Sunday, July 13, 2014

A Cat's Perspective: A Tabby-cat's Tale by Han Dong


Frisch & Company offers a variety of international literary works translated creatively into contemporary English language. Readers get a good introduction to the works of writers from European and Asian cultures that have limited circulation in the United States. The short stories and novellas published in eBook format are interesting and carefully selected to be informative and entertaining to U. S. readers. It is important in the 21st Century to understand the world view of artists from countries around the world.

A Tabby-cat’s Tale by Han Dong (translated from Chinese with care by Nicky Harman) gives us a glimpse of the current structure of Chinese culture. The novel takes place in a Nanjing multi-story apartment building. A family consisting of a mother, her two sons, and daughter-in-law live in a limited space but are harmonious in their interactions. The family has enough income to live comfortably given the circumstances of life at the edge of a modern Chinese city.
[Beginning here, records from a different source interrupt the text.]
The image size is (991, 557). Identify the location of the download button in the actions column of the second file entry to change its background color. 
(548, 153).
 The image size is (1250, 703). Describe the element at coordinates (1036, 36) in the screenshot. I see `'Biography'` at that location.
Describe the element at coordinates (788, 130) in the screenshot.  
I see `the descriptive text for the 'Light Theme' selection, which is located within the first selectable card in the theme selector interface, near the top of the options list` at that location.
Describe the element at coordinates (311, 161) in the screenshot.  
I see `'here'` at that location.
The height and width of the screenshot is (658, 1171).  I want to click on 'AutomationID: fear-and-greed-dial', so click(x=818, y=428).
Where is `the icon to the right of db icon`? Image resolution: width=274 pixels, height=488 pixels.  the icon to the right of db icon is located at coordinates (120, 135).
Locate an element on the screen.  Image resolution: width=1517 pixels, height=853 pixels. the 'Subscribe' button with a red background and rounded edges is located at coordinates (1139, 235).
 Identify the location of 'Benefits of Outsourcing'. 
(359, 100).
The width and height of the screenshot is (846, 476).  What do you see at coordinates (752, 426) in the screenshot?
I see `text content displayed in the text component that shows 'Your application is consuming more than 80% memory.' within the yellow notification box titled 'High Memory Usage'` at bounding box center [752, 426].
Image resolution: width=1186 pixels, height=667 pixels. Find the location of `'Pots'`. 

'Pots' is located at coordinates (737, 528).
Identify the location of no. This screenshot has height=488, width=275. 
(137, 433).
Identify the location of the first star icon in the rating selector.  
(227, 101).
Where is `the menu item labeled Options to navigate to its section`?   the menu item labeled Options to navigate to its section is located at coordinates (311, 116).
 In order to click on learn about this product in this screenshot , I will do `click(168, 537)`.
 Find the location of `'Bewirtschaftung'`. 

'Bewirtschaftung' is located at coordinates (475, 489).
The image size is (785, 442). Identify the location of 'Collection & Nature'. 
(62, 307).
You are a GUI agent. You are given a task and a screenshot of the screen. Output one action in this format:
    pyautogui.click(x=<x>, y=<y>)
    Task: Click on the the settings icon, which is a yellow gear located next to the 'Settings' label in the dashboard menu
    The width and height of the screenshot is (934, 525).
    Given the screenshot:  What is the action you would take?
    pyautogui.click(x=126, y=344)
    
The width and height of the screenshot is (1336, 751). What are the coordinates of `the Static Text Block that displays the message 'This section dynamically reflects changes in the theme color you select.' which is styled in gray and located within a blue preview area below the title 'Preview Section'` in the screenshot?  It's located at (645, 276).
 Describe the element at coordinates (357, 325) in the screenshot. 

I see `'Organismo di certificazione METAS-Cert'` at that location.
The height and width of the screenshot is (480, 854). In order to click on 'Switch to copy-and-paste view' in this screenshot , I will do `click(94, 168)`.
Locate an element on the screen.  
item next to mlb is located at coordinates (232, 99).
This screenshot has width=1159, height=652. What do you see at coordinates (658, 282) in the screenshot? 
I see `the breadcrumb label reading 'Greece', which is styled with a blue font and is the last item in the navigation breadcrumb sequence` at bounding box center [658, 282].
When a beautiful little kitten is brought into the home by the sister-in-law, all remains peaceful and the cat adds color to the family experience in the apartment. Cousin Coco, a child who lives downstairs, importunes Tabby’s family to let him take the cat to his family’s apartment for a few hours. Granted permission, the cat is taken and returned. Tabby is a different cat when he returns, reclusive, unloving, careless in urinating and defecating, and failing to groom himself. The family is mortified by the filth and odor created by the now ugly cat, but they are powerless to control him. The reader begins to see that this is truly “Tabby’s Tale” and that the cat uses his main character, the second son, to communicate his feline existential condition. The human narrator is a na├»ve but reliable observer of the cat’s behavior that reveals the complex inner state of the once beautiful cat.

The tale becomes tragic due to continued mal-appropriate behavior of the tabby cat when stressful events occur in its life related to legal mandates. For example, the cat is prohibited from living on the roof. Tabby is heroic in his effort to endure hardships complicated by his own self -defeating actions. The actions are the result of his “disappearance” and failure to adjust to the regimented and restricted lives of his human characters. The reader gets caught up in the narrative created by Tabby and hopes for redemption in the form of cat’s ability to love himself and his human family. Is Tabby successful in recovering from his victimization during Coco’s “cultural revolution” and learning to adjust to maintain personal freedom in a restricted social environment? It is indeed an interesting tale.